Cecily respirou fundo, ergueu seu queixo, e se preparou para jogar a primeira faca. Will não sabia, nunca saberia, das horas que ela passara em seu quarto, sozinha, praticando, aprendendo a balançar o peso da faca em sua mão, descobrindo que o segredo para um bom lançamento de faca começava atrás do corpo. Ela deixou ambos os braços para baixo, e levou seu braço direito para trás, atrás de sua cabeça, antes de puxar o peso de seu corpo para a frente. A ponta de sua faca estava alinhada ao alvo. Ela a atirou e trouxe sua mão de volta, engolindo um suspiro.
A faca se fincou, com a ponta na parede, exatamente no centro do alvo.
— Um — disse Cecily, lançando um sorriso superior a Will.
Ele a olhou friamente, retirou a faca da parede e a devolveu para ela. Cecily a lançou. O segundo, como o primeiro, voou diretamente no alvo e ficou lá, vibrando como um dedo zombeteiro.
— Dois — Cecily disse em um tom sepulcral.
O maxilar de Will se retesou enquanto ele pegou a faca novamente e a devolveu. Ela pegou a faca com um sorriso.
A confiança estava fluindo por suas veias como sangue renovado. Ela sabia que podia fazer isso. Sempre fora capaz de escalar tão alto quanto Will, correr tão rápido quanto ele, segurar a respiração…

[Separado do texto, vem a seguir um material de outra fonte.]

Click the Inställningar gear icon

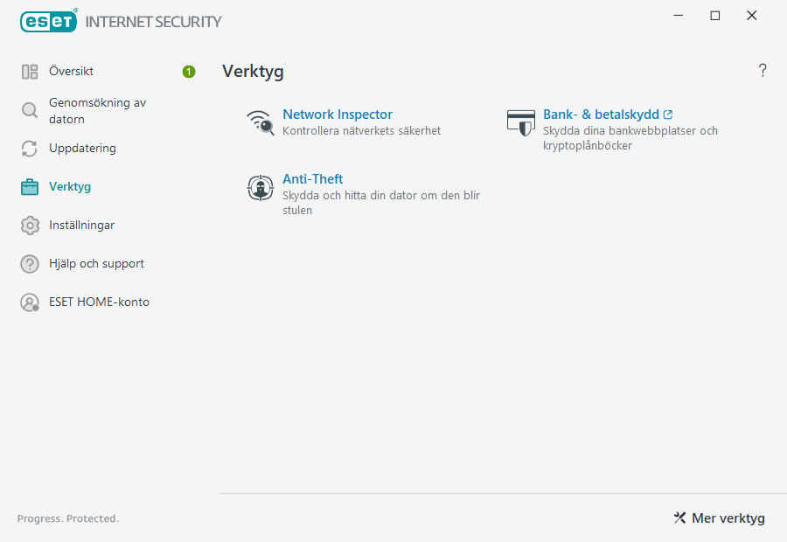click(29, 225)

Ela atirou a faca. A faca atingiu o alvo e Cecily saltou, batendo palmas na emoção do momento de vitória. Seu cabelo se soltou das presilhas e se esparramaram por seu rosto; ela o puxou para trás e sorriu ironicamente para Will.
— Você vai ter que escrever a carta! Concordou com a aposta!
Para a sua surpresa, ele sorriu.
— Ah, eu vou escrever. E então vou jogá-la no fogo — ele colocou uma mão sobre ela, que estava explodindo em indignação — eu disse que ia escrever a carta, não que ia enviá-la.
A respiração de Cecily saiu em um arquejo.
— Como ousa me enganar dessa maneira!
— Eu lhe disse que você não é feita do material dos Caçadores de Sombras, ou então não seria tão facilmente enganada. Não vou escrever uma carta, Cecy. É contra a Lei, e fim de assunto.
— Como se você se importasse com a Lei! — Cecily bateu o pé no chão, e imediatamente estava mais brava do que nunca; ela detestava garotas que batiam o pé.
Os olhos de Will se estreitaram.
— E você não liga para ser uma Caçadora de Sombras. Quer saber como vai ser? Eu escreverei uma carta e te darei, se você prometer levá-la para casa você mesma – e não voltar.
Cecily recuou. Ela tinha memórias de várias discussões com Will – como a das bonecas de porcelana que ele quebrara jogando-as da janela do sótão – mas também havia bondade em suas memórias – o irmão que fez um curativo em seu machucado no joelho, ou que amarrava as fitas de seus cabelos quando elas se soltavam. Essa bondade estava ausente no Will que se encontrava de pé em frente dela agora.
Mamãe costumava chorar nos primeiros anos após a partida de Will; ela dissera, segurando Cecily junto ao seu corpo, que os Caçadores de Sombras iriam “tirar todo o amor dele”. Pessoas frias, contara a Cecily, pessoas que proibiram o casamento com seu marido. O que ele poderia querer com eles, seu Will, seu pequenino?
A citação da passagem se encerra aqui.